WARNING: Gory stuff present in this post
I feel it is strange that I claim that I am a doctor-to-be and medic⛑, but I rarely ever post about medicine.
white coat and all 😜
There is surely a reason, and it is that usually medical staff do not like to surround themselves with medicine, or people in medicine. See, if you spend hours at work or in hospitals🏥, you just want to get way from it🏃 not that you will not have to study a bit while you are away, but still.
I try my best to surround myself with friends from different fields, so not all of our topics of discussion will be about the latest nose reconstruction technique 👃or how the Americans 🇺🇸 are more advanced in medicine (I guess Israel 🇮🇱 has one of the best advances in the field of medicine, much like how much medical staff Cuba 🇨🇺produces 😂.)
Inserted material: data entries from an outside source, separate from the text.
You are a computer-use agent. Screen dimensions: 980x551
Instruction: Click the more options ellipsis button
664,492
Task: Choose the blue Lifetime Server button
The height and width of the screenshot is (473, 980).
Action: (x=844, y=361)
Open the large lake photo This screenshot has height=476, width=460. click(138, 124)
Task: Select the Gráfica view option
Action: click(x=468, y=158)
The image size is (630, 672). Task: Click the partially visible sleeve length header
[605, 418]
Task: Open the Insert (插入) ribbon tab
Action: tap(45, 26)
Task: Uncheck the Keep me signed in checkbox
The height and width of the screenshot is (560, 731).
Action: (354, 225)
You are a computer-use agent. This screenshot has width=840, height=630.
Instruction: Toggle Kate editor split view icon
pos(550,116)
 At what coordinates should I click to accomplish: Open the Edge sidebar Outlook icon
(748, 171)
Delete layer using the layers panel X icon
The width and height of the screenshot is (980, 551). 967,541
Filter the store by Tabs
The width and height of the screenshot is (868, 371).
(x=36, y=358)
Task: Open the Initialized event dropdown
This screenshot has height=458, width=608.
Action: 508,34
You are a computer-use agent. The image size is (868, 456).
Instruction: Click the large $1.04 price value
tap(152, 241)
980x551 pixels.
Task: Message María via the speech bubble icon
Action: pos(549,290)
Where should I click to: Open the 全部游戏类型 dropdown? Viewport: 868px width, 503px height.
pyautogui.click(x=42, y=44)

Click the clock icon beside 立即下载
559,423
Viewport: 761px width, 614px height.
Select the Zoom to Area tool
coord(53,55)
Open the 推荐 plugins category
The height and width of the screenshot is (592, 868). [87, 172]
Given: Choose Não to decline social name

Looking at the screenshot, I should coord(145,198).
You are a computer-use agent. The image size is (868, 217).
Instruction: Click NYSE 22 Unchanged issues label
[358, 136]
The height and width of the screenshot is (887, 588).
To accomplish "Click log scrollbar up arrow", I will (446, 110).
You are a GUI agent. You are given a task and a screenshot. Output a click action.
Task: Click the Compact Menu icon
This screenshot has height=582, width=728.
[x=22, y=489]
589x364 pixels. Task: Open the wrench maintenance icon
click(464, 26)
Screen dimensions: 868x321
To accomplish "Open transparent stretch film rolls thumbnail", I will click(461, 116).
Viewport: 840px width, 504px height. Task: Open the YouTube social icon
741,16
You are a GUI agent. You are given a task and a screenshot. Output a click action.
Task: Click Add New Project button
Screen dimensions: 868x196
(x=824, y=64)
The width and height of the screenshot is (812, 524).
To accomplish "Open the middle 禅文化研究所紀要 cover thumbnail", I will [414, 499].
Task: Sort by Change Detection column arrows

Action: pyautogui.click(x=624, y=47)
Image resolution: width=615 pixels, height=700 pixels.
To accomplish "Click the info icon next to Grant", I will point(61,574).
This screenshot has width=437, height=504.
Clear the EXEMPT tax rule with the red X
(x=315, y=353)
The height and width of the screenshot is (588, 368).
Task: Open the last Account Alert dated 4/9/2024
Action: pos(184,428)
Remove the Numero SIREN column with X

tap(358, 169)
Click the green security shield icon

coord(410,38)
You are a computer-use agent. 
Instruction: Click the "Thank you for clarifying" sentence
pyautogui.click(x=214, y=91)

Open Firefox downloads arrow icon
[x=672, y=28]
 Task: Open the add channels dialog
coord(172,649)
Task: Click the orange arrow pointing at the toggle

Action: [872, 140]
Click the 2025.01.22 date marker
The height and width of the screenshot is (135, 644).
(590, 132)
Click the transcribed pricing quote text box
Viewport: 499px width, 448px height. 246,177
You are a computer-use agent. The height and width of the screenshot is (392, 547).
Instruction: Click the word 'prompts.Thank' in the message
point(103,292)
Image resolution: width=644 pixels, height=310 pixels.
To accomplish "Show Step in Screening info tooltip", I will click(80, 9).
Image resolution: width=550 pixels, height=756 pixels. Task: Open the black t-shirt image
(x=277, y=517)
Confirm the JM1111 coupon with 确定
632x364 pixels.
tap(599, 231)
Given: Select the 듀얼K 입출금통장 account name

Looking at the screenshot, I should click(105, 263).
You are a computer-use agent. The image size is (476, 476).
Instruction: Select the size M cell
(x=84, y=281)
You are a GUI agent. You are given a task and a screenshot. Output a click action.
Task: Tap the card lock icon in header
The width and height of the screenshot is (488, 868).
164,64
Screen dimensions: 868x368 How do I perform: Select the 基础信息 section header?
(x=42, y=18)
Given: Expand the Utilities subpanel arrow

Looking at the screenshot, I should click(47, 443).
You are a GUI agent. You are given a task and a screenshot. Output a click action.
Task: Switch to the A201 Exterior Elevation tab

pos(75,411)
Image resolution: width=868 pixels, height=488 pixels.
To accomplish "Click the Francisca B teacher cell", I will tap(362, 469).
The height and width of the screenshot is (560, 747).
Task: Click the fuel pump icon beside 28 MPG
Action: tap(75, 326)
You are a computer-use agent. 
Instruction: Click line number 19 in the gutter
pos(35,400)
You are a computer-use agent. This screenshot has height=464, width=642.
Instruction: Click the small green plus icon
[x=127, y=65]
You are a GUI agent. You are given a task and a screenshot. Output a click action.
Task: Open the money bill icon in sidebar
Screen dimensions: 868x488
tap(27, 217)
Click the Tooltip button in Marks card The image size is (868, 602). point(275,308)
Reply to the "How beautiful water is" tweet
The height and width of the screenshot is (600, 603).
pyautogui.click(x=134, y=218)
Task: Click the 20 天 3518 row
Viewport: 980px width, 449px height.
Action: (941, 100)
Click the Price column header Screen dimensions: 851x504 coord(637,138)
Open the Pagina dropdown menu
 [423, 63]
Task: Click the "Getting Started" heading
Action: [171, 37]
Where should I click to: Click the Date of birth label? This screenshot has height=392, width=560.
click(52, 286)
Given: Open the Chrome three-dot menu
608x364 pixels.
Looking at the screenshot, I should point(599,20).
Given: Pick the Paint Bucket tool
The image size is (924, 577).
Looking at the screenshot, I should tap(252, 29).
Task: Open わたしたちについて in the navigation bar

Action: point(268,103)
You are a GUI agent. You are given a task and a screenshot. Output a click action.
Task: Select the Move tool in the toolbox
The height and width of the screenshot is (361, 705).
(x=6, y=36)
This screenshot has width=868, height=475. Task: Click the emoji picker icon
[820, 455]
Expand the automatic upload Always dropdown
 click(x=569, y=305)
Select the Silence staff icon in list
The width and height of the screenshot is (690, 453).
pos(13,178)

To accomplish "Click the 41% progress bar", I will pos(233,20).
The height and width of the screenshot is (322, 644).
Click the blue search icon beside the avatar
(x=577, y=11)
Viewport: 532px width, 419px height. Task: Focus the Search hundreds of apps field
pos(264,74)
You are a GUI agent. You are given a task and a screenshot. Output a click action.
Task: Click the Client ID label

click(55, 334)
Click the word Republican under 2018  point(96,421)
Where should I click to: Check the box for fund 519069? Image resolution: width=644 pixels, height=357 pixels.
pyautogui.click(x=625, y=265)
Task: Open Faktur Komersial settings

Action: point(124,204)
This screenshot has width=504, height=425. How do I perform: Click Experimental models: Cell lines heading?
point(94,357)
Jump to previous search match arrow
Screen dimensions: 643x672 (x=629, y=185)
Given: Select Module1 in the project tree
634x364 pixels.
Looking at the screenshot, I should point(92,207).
I thought, maybe I should dedicate a post to medicine and its gibberish, because why not?!
When in Nepal🇳🇵: I was amazed that the entire time I was there, I have not seen 👀one, clean of infection, chest x-ray. Here are a few for you
Or the horribly failed lungs of a child🤦! Their life can be so difficult, where villages have no access to health care.
One evening, upon my arrival to my night shift, I was told a mother brought her infant 👶 to the hospital, it was dead in her arms and she did not realise! Death was caused by severe pneumonia! So awful.
But what is great about being in a hospital not fully equipped is that the staff made the best of what they got and did a great job. Like in the case below I am not even sure that toe can be salvaged if that lady waited! The doctor did his best to fix it.
Since usually I started the morning with Dr. KNR’s toe nail extractions, he hated it fyi, when patients ask for toe nail extractions, I remember one day he walked in took off his jacket looked at me and said: “ah how much I hate to start my shifts with this torture.” But most toe nail extractions cases either had been due trauma (playing football usually) or wearing tight shoes👟👞.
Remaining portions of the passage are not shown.